Walmart Inc. and Alphabet Inc.’s Google announced a new partnership Sunday that will allow shoppers to discover and purchase products directly through Google’s Gemini artificial intelligence (AI) assistant, marking a significant shift toward what the companies call agentic commerce.
The announcement came during the National Retail Federation’s Big Show in New York City, where incoming Walmart CEO John Furner and Google CEO Sundar Pichai revealed customers will soon be able to browse and buy items from Walmart and Sam’s Club without leaving the Gemini platform. The feature will launch first in the U.S. before expanding internationally, though the companies did not provide a specific timeline or disclose financial terms.
“The transition from traditional web or app search to agent-led commerce represents the next great evolution in retail,” Furner said in a news release. “We aren’t just watching the shift, we are driving it.” During his stage remarks, Furner, who assumes Walmart’s top role on Feb. 1, said the company is working to “close the gap between I want it and I have it.”
The integration will let Gemini surface relevant products during conversations, recommend complementary items, and connect purchases to Walmart’s existing delivery and membership infrastructure. Pichai described the AI adoption as a “transformative” moment and said the technology can improve the consumer journey “from discovery to delivery.”

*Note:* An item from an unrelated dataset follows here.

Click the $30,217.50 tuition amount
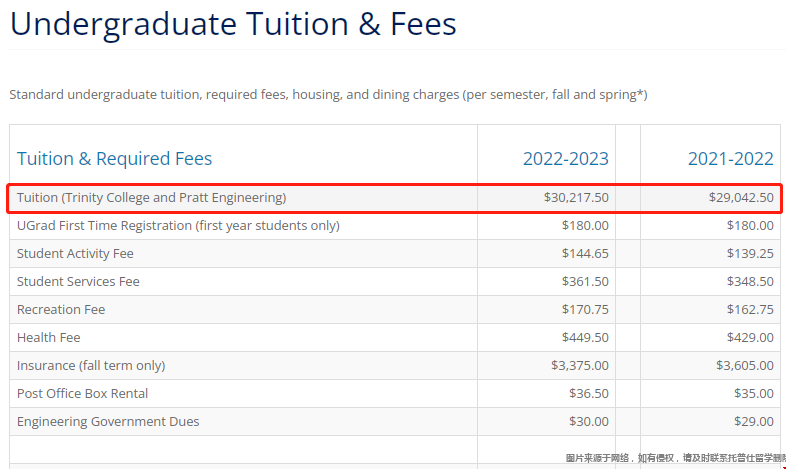 coord(576,197)
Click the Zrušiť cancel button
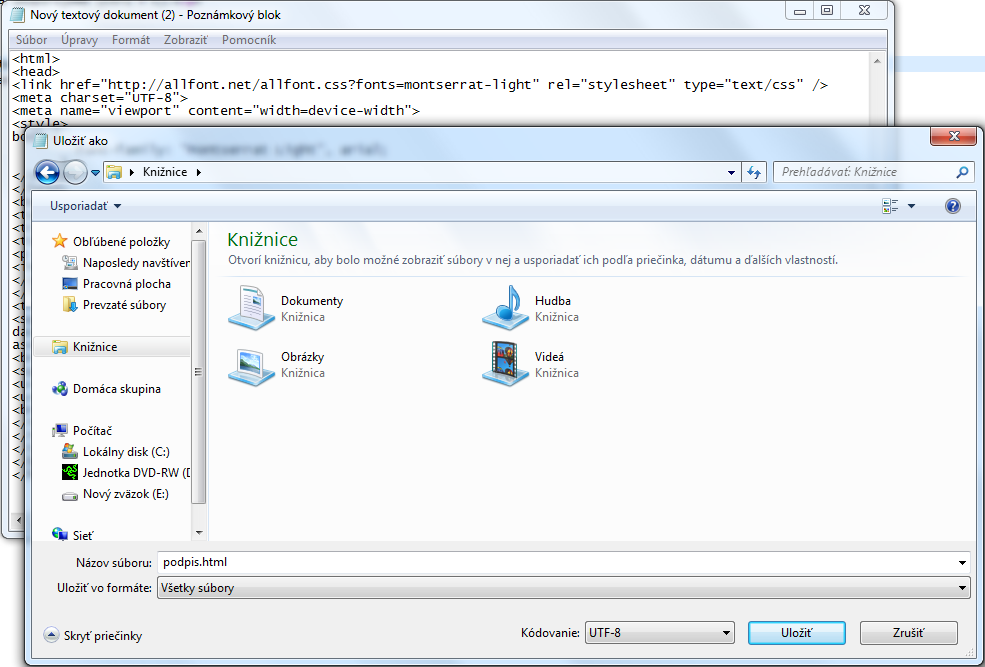 click(x=908, y=633)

The partnership represents Walmart’s latest move to meet customers where they increasingly begin their shopping journeys – in AI chatbots rather than traditional retail websites or apps. The retailer previously announced a deal in October with OpenAI to enable purchases through ChatGPT using an Instant Checkout feature. Walmart also operates its own AI shopping assistant, Sparky, a yellow smiley-faced chatbot available on its mobile app.
According to a statement on Walmart’s website, the company has been building toward this model for nearly a decade through a framework centered on four internal “super agents” designed to serve customers, associates, partners, and developers. The retailer says these agentic systems are already embedded across its operations, from automating merchant tasks and inventory planning to optimizing supply chain logistics and shortening fashion production timelines.

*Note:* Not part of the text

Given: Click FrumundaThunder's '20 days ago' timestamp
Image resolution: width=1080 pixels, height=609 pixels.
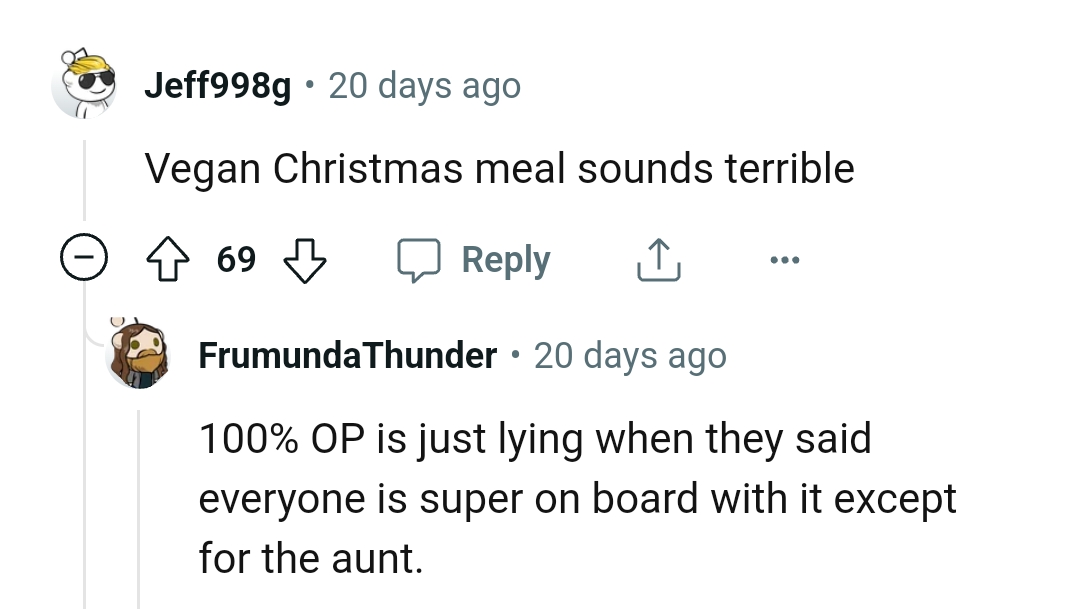Looking at the screenshot, I should pyautogui.click(x=631, y=355).
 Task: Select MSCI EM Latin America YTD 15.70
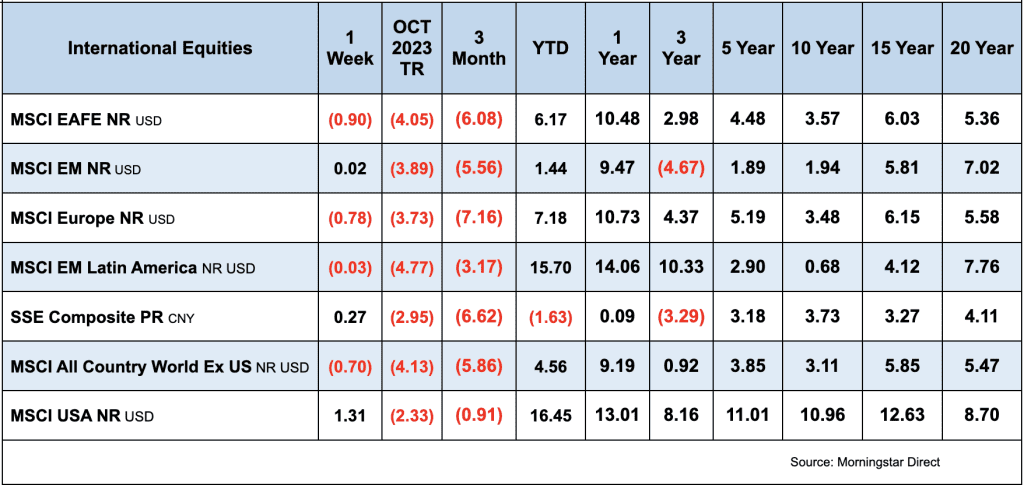[x=550, y=267]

David Guggina, Walmart’s chief e-commerce officer, said agentic AI “helps us meet customers earlier in their shopping journey and in more places.”
The move comes as Walmart leaders acknowledge AI’s sweeping impact on the workforce. Outgoing CEO Doug McMillon, who will be succeeded by Furner, has stated that “it’s very clear that AI is going to change literally every job” at the company, which is the largest private employer in the U.S.

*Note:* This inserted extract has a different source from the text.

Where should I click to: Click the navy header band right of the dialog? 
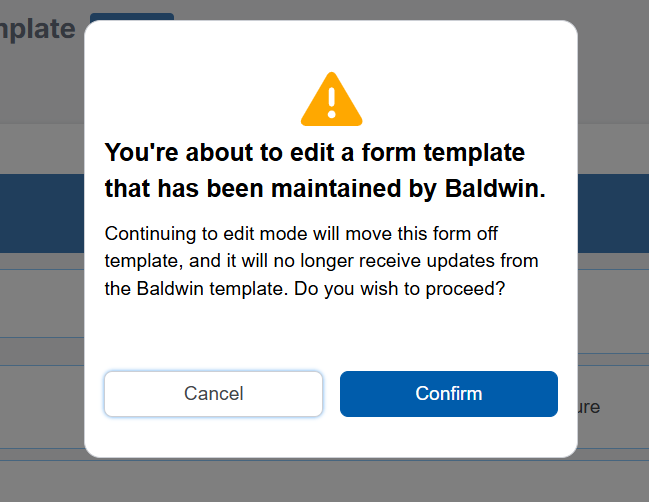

As retailers race to adapt to AI-driven shopping behaviors, Walmart’s dual strategy of building proprietary AI tools while partnering with major platforms positions the company at the forefront of what it calls the next evolution in retail.
Daniel Newman, CEO of The Futurum Group, said the Walmart-Google partnership shows Google is prepared to take on Amazon.com Inc. on the commerce front.
Separately, Walmart and Google’s Wing are expanding their drone delivery partnership to an additional 150 Walmart locations, beginning with Houston on Jan. 15. According to Wing, the multi-year expansion will continue through 2027 and will ultimately bring drone delivery service to more than 270 Walmart stores, making it accessible to approximately 40 million Americans, or about 10% of the U.S. population.